### Written instruction
Copy the text of the records below word for word, leaving out the pictures.

--- BEGIN Material shown ---

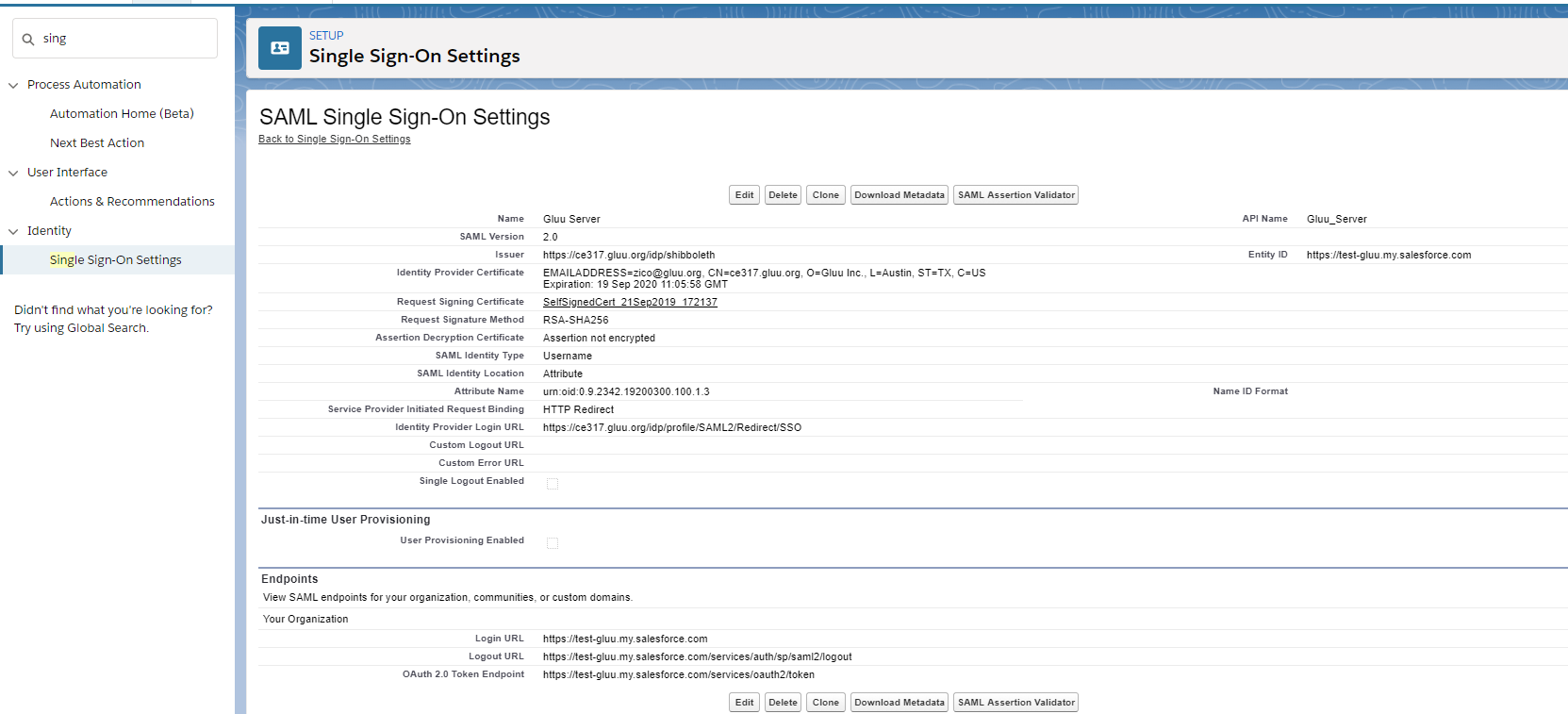Toggle the User Provisioning Enabled checkbox
Screen dimensions: 1568x714
[553, 543]
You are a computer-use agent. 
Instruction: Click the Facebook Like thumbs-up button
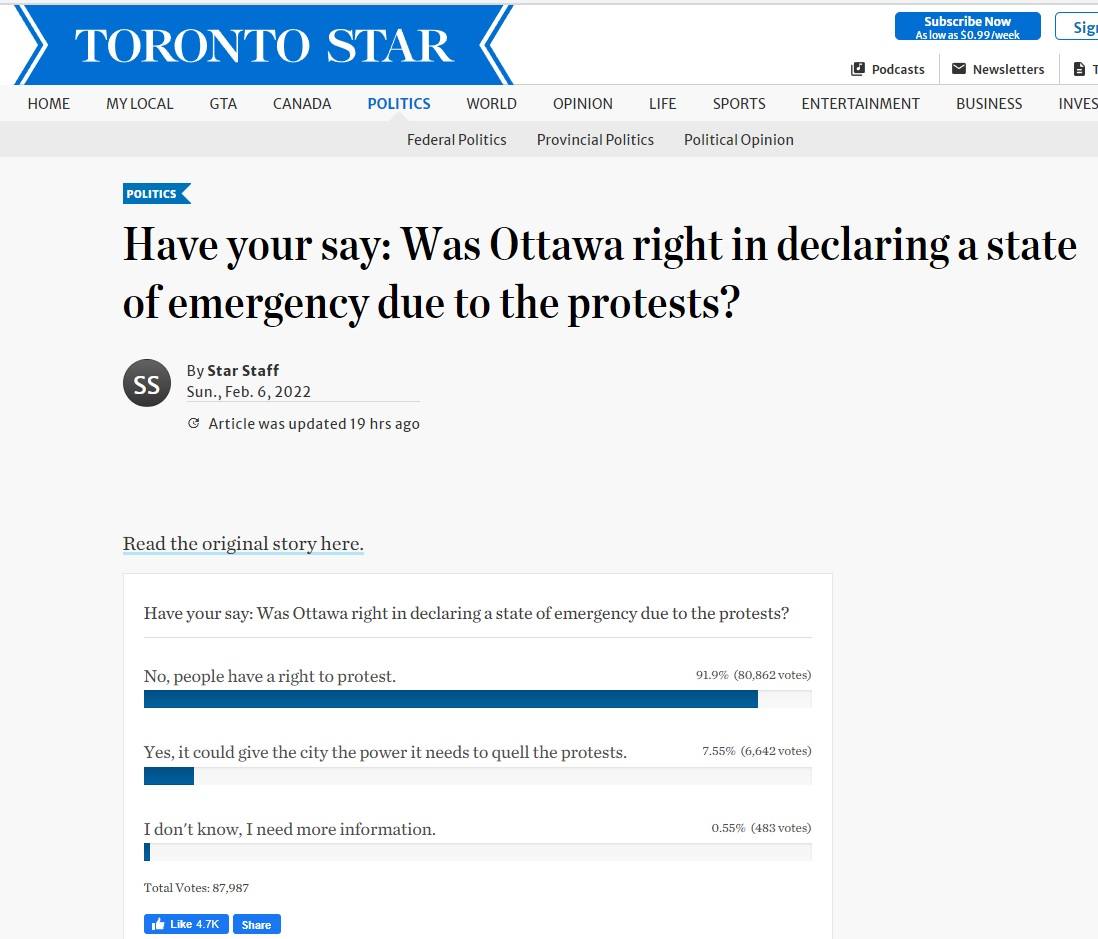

--- END Material shown ---

### Output
Toggle the User Provisioning Enabled checkbox
Screen dimensions: 1568x714
[553, 543]
You are a computer-use agent. 
Instruction: Click the Facebook Like thumbs-up button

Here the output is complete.